#### The records ####
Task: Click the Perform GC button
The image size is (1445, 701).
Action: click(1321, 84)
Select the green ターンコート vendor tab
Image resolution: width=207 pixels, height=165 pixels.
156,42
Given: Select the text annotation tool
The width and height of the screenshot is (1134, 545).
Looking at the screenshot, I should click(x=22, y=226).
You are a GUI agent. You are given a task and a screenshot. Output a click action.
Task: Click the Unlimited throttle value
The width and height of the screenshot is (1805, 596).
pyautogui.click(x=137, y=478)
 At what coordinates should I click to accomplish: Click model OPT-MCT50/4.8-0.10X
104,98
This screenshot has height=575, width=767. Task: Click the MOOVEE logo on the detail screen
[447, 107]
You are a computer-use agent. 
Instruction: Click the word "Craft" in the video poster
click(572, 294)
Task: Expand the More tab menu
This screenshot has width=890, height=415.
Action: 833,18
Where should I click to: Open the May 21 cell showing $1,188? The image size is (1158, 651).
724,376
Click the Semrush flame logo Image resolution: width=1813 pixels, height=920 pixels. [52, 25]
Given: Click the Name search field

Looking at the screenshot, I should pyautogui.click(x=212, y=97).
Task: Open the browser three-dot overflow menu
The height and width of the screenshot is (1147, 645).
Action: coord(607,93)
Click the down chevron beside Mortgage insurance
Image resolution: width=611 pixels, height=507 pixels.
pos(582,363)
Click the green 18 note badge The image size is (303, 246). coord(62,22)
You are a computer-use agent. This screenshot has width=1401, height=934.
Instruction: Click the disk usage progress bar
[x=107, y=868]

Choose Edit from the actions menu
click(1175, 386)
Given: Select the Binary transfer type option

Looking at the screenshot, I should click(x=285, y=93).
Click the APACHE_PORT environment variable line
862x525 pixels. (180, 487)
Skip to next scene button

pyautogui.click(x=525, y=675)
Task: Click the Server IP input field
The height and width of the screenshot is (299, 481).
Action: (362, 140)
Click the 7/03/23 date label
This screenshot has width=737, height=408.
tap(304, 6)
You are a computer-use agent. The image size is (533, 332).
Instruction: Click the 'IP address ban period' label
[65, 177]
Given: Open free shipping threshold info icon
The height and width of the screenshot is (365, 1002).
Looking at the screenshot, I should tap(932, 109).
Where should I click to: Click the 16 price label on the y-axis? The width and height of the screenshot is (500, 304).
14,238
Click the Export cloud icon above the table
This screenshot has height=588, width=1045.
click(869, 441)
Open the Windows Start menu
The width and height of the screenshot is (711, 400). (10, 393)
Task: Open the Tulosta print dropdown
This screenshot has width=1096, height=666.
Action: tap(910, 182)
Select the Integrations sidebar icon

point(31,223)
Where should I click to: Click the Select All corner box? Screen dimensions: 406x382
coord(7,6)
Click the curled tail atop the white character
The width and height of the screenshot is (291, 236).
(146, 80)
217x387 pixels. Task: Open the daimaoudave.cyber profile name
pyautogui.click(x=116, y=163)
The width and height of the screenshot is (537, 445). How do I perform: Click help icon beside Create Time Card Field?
####
● **Written task**
Reproduce all of the items above line for line, keeping every character unchanged.

● **Completed exercise**
Task: Click the Perform GC button
The image size is (1445, 701).
Action: click(1321, 84)
Select the green ターンコート vendor tab
Image resolution: width=207 pixels, height=165 pixels.
156,42
Given: Select the text annotation tool
The width and height of the screenshot is (1134, 545).
Looking at the screenshot, I should click(x=22, y=226).
You are a GUI agent. You are given a task and a screenshot. Output a click action.
Task: Click the Unlimited throttle value
The width and height of the screenshot is (1805, 596).
pyautogui.click(x=137, y=478)
 At what coordinates should I click to accomplish: Click model OPT-MCT50/4.8-0.10X
104,98
This screenshot has height=575, width=767. Task: Click the MOOVEE logo on the detail screen
[447, 107]
You are a computer-use agent. 
Instruction: Click the word "Craft" in the video poster
click(572, 294)
Task: Expand the More tab menu
This screenshot has width=890, height=415.
Action: 833,18
Where should I click to: Open the May 21 cell showing $1,188? The image size is (1158, 651).
724,376
Click the Semrush flame logo Image resolution: width=1813 pixels, height=920 pixels. [52, 25]
Given: Click the Name search field

Looking at the screenshot, I should pyautogui.click(x=212, y=97).
Task: Open the browser three-dot overflow menu
The height and width of the screenshot is (1147, 645).
Action: coord(607,93)
Click the down chevron beside Mortgage insurance
Image resolution: width=611 pixels, height=507 pixels.
pos(582,363)
Click the green 18 note badge The image size is (303, 246). coord(62,22)
You are a computer-use agent. This screenshot has width=1401, height=934.
Instruction: Click the disk usage progress bar
[x=107, y=868]

Choose Edit from the actions menu
click(1175, 386)
Given: Select the Binary transfer type option

Looking at the screenshot, I should click(x=285, y=93).
Click the APACHE_PORT environment variable line
862x525 pixels. (180, 487)
Skip to next scene button

pyautogui.click(x=525, y=675)
Task: Click the Server IP input field
The height and width of the screenshot is (299, 481).
Action: (362, 140)
Click the 7/03/23 date label
This screenshot has width=737, height=408.
tap(304, 6)
You are a computer-use agent. The image size is (533, 332).
Instruction: Click the 'IP address ban period' label
[65, 177]
Given: Open free shipping threshold info icon
The height and width of the screenshot is (365, 1002).
Looking at the screenshot, I should tap(932, 109).
Where should I click to: Click the 16 price label on the y-axis? The width and height of the screenshot is (500, 304).
14,238
Click the Export cloud icon above the table
This screenshot has height=588, width=1045.
click(869, 441)
Open the Windows Start menu
The width and height of the screenshot is (711, 400). (10, 393)
Task: Open the Tulosta print dropdown
This screenshot has width=1096, height=666.
Action: tap(910, 182)
Select the Integrations sidebar icon

point(31,223)
Where should I click to: Click the Select All corner box? Screen dimensions: 406x382
coord(7,6)
Click the curled tail atop the white character
The width and height of the screenshot is (291, 236).
(146, 80)
217x387 pixels. Task: Open the daimaoudave.cyber profile name
pyautogui.click(x=116, y=163)
The width and height of the screenshot is (537, 445). How do I perform: Click help icon beside Create Time Card Field?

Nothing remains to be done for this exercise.